A week after he died, Weiland was laid to rest. An estimated 3,500 people attended the memorial service, including hundreds of police officers from around the United States.

Lt. Joseph Giambrone of the Chicago Police Department joined officers from New York City, Fort Worth, Texas, and other locations as part of the Brotherhood for the Fallen, a group that provides support for the families of those killed in the line of duty.

“These officers pay the ultimate price for the freedom, for the country, for the members of society that will be the first ones to spit at them and speak ill of them,”
Giambrone said, as he stood in line to pay his respects Wednesday. “That they will stand there and defend them to their dying breath, that’s why we’re here for them.”

A line of people wait to enter DC Everhest High School for the visitation Tuesday, March 28, for Everest Metro Police Det. Jason Weiland. Glen Moberg/WPR

At the service at DC Everest High School, Weiland’s young daughter Anna thanked the law enforcement officers who were there for “protecting our country” and added, “that is just what my dad did.”

His longtime friend Wausau Police Capt. Greg Hagenbucher spoke about Weiland’s sense of humor.

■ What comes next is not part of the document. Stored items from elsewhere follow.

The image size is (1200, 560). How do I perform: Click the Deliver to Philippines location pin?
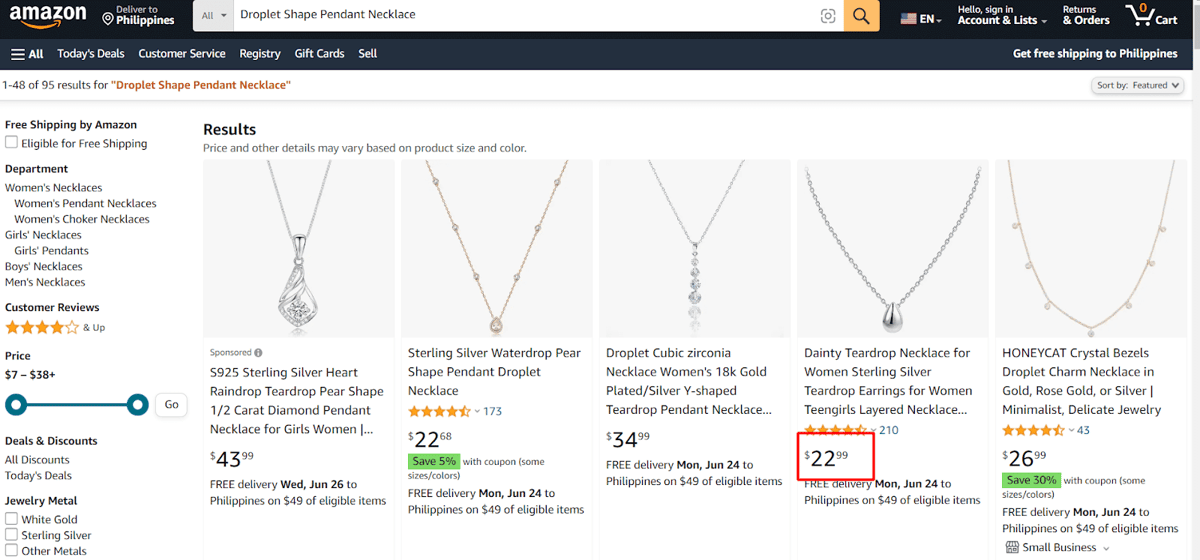[108, 18]
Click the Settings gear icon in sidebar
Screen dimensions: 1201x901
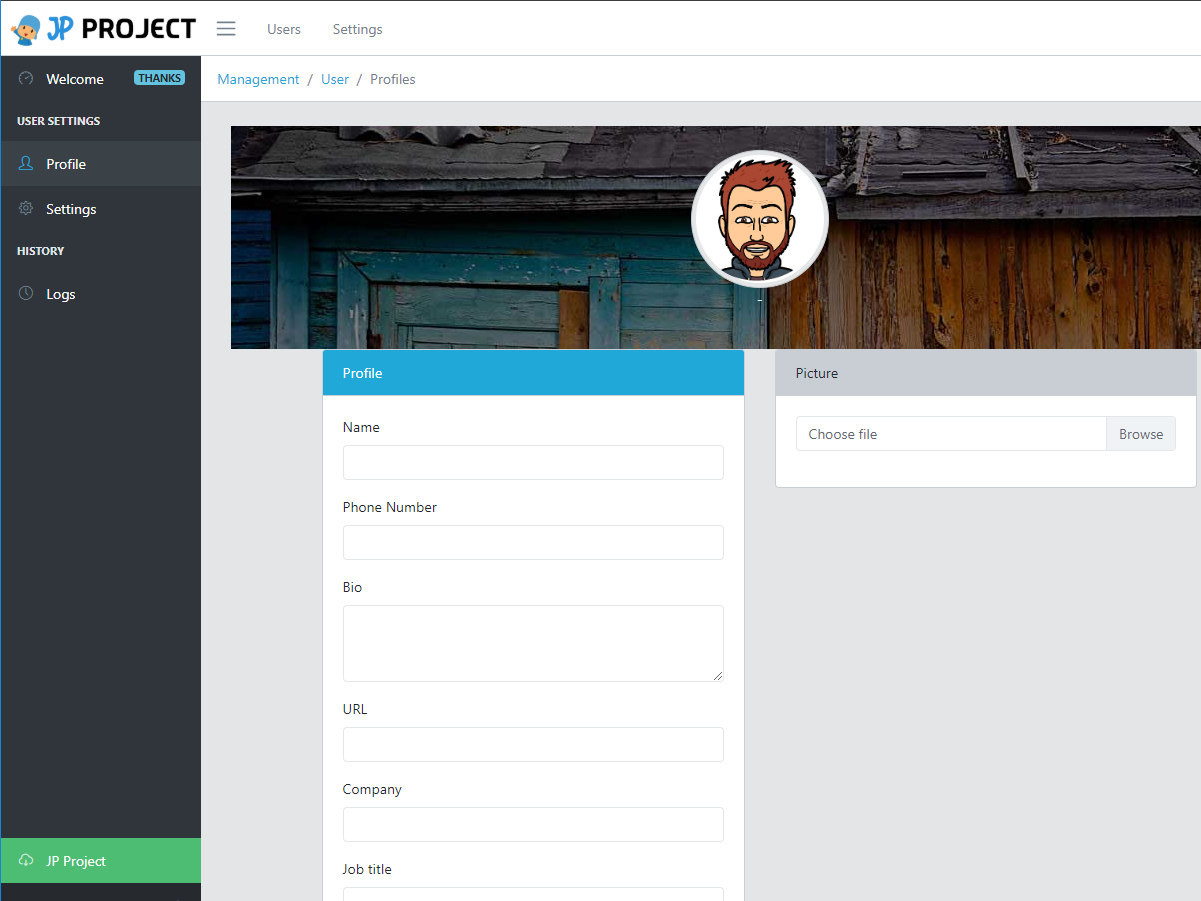pyautogui.click(x=26, y=208)
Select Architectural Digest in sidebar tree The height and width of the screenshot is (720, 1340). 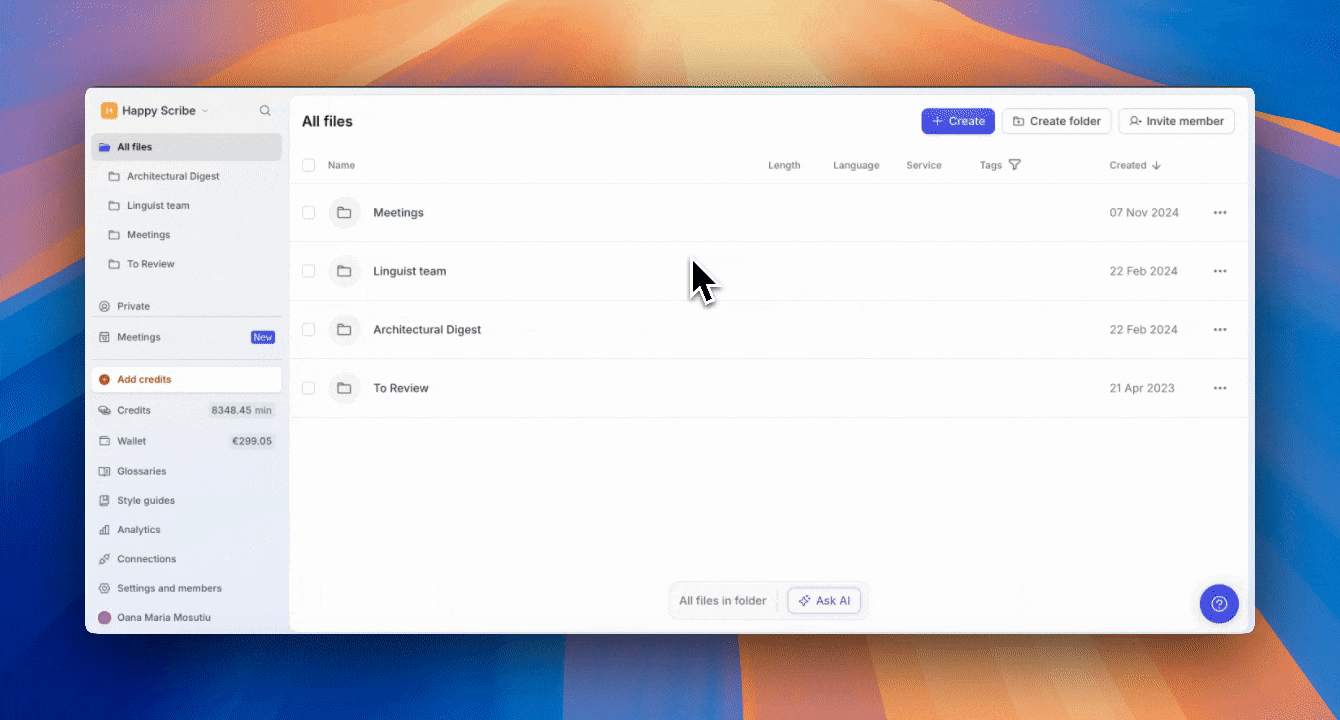[x=172, y=176]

“Jason, I miss you. You have graced my life more than you’ll ever know,” Hagenbucher said. “I love you. God bless our hero.”

Many at the service wore Green Bay Packers jerseys adorned with Weiland’s name and badge number, including Nate Owen, Weiland’s former roommate.

“He’s one of my best friends,” Owen said, choking back tears. The outpouring of support following the death of his longtime friend was gratifying, he said.

“It’s absolutely amazing,” Owen said, “Just the love that everyone is showing for my fallen friend. It’s just really remarkable.”

That afternoon, a slow moving procession of squad cars stretched for more than 2 miles. For those affected by the shooting, and the officers who serve them, there are still more miles to travel.